To make things less abstract, if $V,W$ were space of column vectors with $n,m$ entries in $\mathbb{R}$, tensor product is the space spanned by $n\times m$ matrices $E_{ij}$ whose $ij$th enry is $1$ and else is $0$. Thus dimension is $nm$.
Now, I think the word you are looking for is canonical or natural, which to me it the one above, but the set of isomorphisms between two same dimensional vector spaces over the same fields is a group, and in case of $\mathbb{R}$ there is not just single such isomorphism. (e.g if $A$ is such isomorphism, so is $2A$).

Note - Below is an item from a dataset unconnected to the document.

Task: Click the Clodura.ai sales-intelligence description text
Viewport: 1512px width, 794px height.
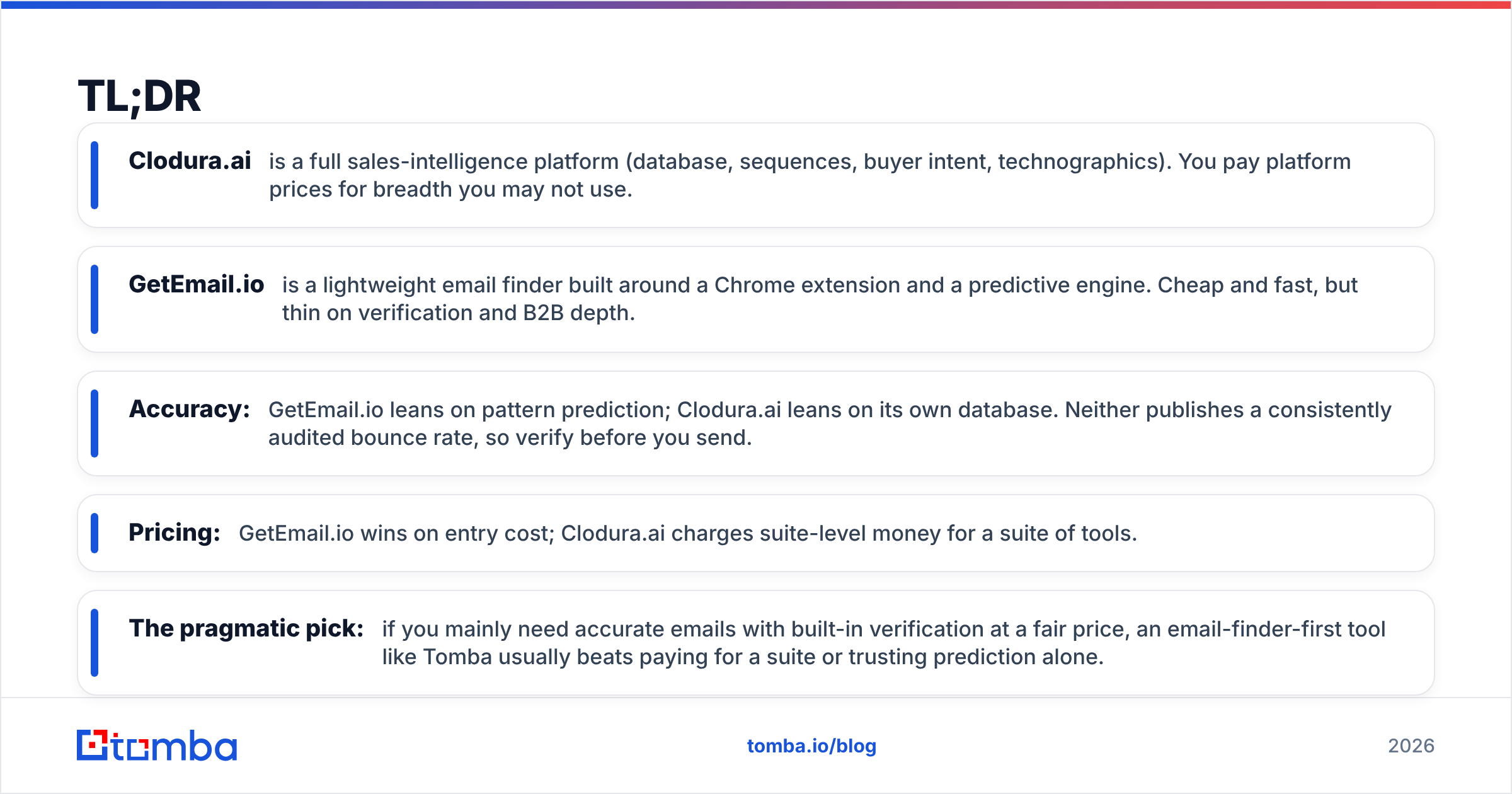Action: 810,175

Assuming that $V$ is $n$-dimensional and that $W$ is $m$-dimensional, then $V \otimes W$ is $mn$-dimensional. Indeed, assuming that $V$ has a basis $\{e_i\}_{i=1}^n$ and that $W$ has a basis $\{f_j\}_{j=1}^m$, then you can show that $V\otimes W$ has a basis $\{e_i\otimes f_j\}_{i,j}$, and so it's $mn$-dimensional. See here. Your claim then follows from the fact that any $mn$-dimensional normed space (over $\mathbb{R}$) is isomorphic to $\mathbb{R}^{mn}$ (see van Neerven, J. (2022). Functional analysis (Vol. 201). Cambridge University Press, for instance).